Orchard Park Middle School may be closed this week for the winter holiday, but Monday night it was filled with police, firefighters, EMTs and actors playing screaming shooting victims as part of an active shooter drill.
**WARNING** This story contains sounds of simulated violence, which may be disturbing to some listeners
The scenario was of a young person with a gun shooting in halls, classrooms and school rooms. Nearly 40 young people volunteered to be the students in the classrooms, as well as the adults in the building when the simulated shooter stormed inside and prowled the halls, working his bloody way upwards in the building.

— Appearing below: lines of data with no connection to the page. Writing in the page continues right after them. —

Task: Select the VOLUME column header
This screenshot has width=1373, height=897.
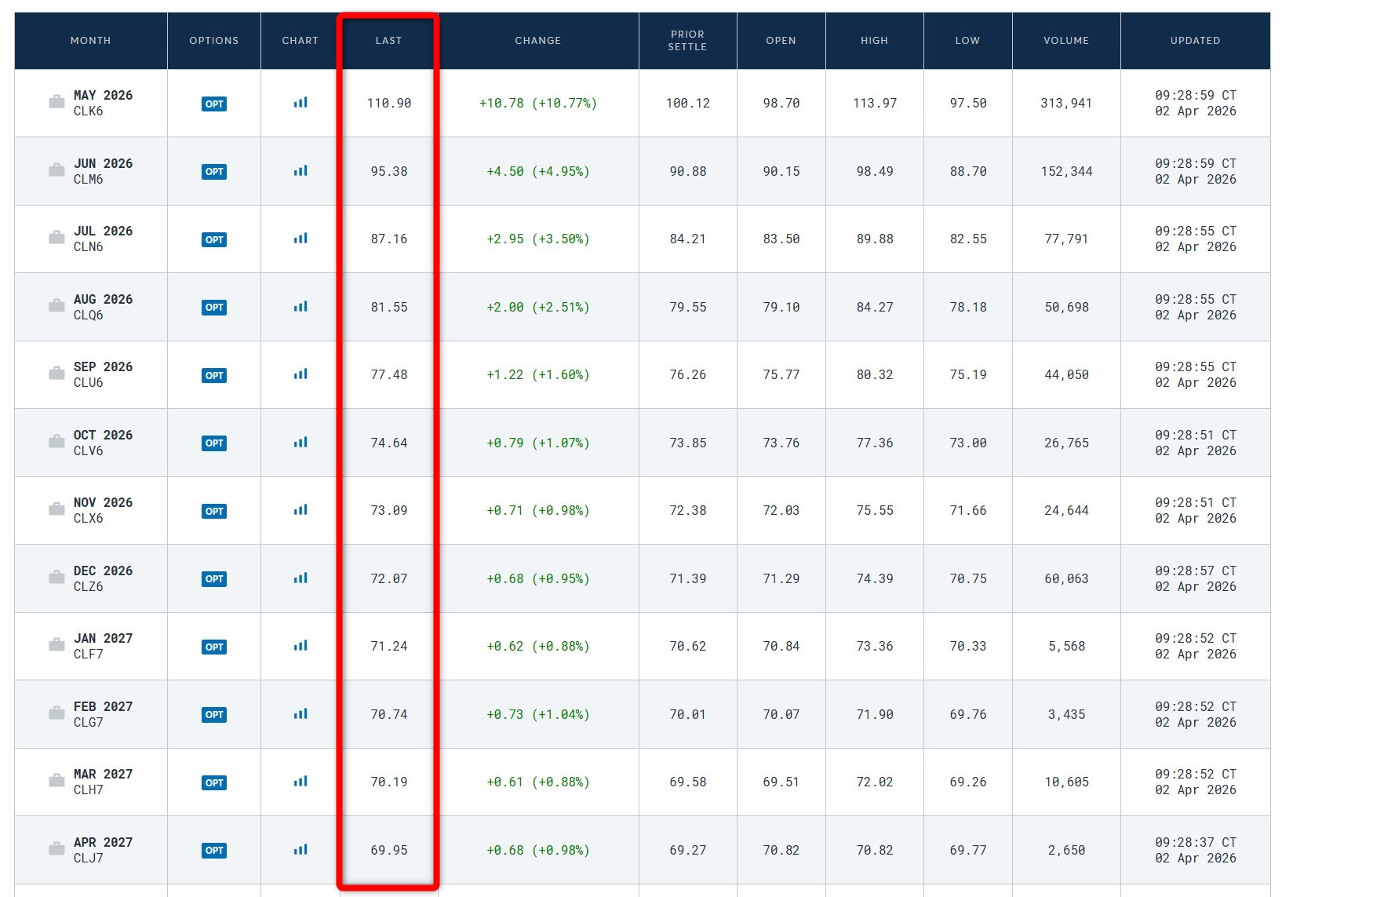Action: [1065, 41]
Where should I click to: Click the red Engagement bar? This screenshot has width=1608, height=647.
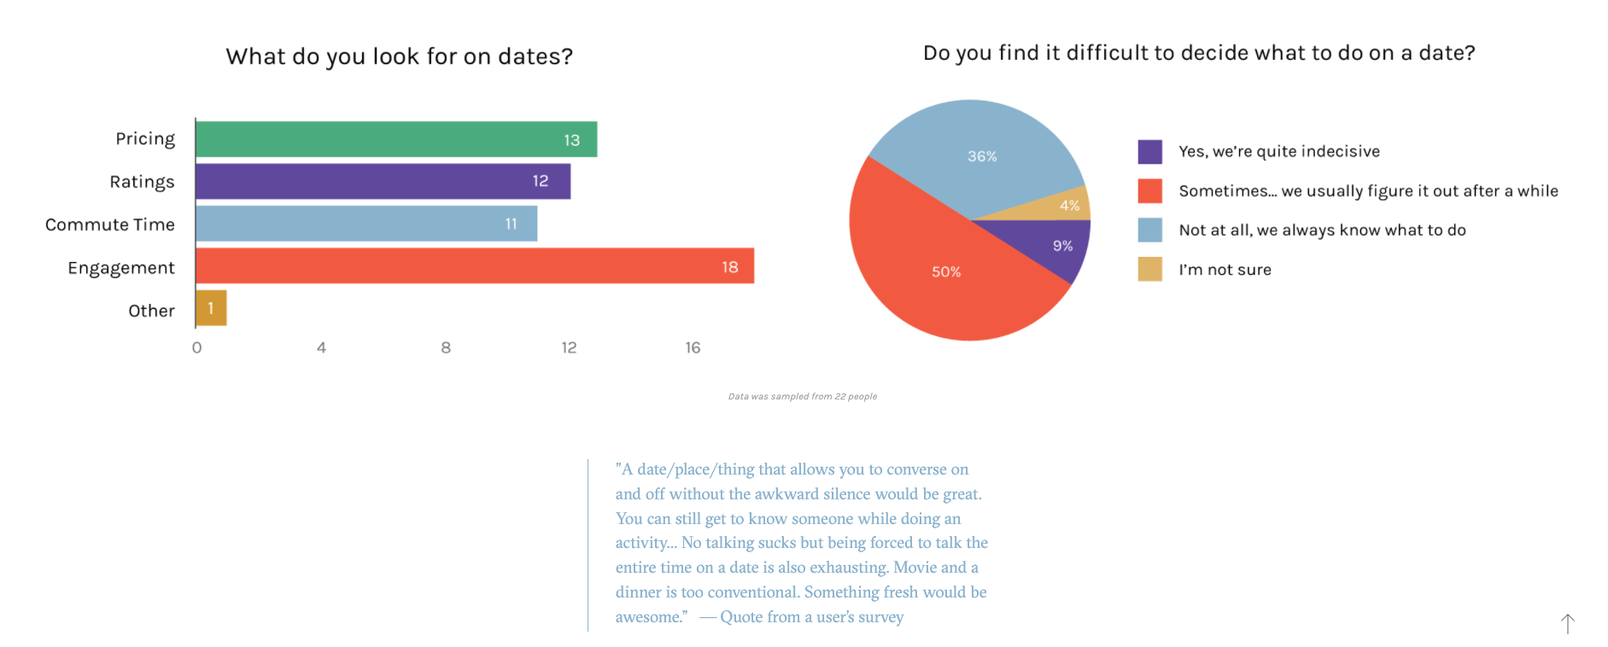click(474, 266)
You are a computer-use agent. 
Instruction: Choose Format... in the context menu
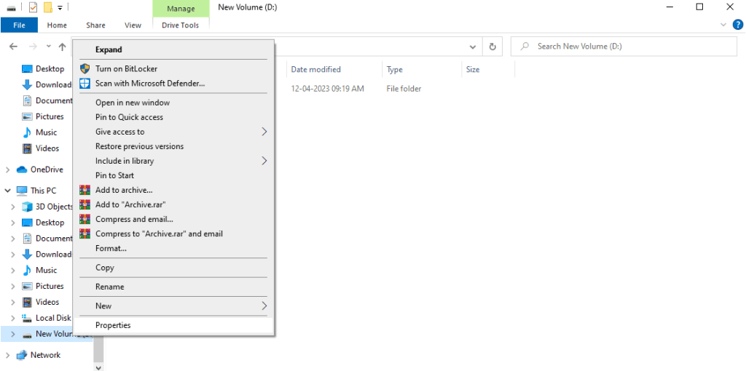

This particular drill also used new techniques for dealing with these incidents. Police go in immediately, rather than waiting for reinforcements. Emergency medical technicians go in immediately under guard to save the lives of bleeding students. And there is an overwhelming show of force from SWAT officers bursting through doors looking for the shooter or shooters and escorting wounded and unwounded individuals away quickly.
Orchard Park Police Capt. Patrick Fitzgerald said the goal was to be quick and effective.
"They're going to be communicating with dispatch and then we are going to be having a tactical response, we're going to have an EMS response and we're going to work together, joining forces as a rescue task force to come in, locate the injured, set up a casualty collection point in what is still a hostile environment," he explained.
Fitzgerald said teaching kids about what was to go on was not easy.
"We know that the older kids in our secondary buildings, our middle schools and our high schools, they get it. They understand and they perform very, very well - oftentimes to the point where they can even educate and teach some substitute teachers that may be in the classroom that may not know what to do," Fitzgerald said. "It's the primary students, it's the youngest students and, even in some of our elementary buildings, we have pre-K programs. Those are conversations that are difficult."
Fitzgerald said his department worked closely with the school district, assisting them in making recommendations for such drills. Police also partnered with them for different grants that would help fortify doors to classrooms, and make the exterior of the buildings more secure.
"The Orchard Park School District is going to be beginning a capital project shortly where they're going to be strengthening the entranceways to the school buildings," he said.
Orchard Park schools also have school resource officers, who are police assigned to the buildings to work with kids and provide constant security.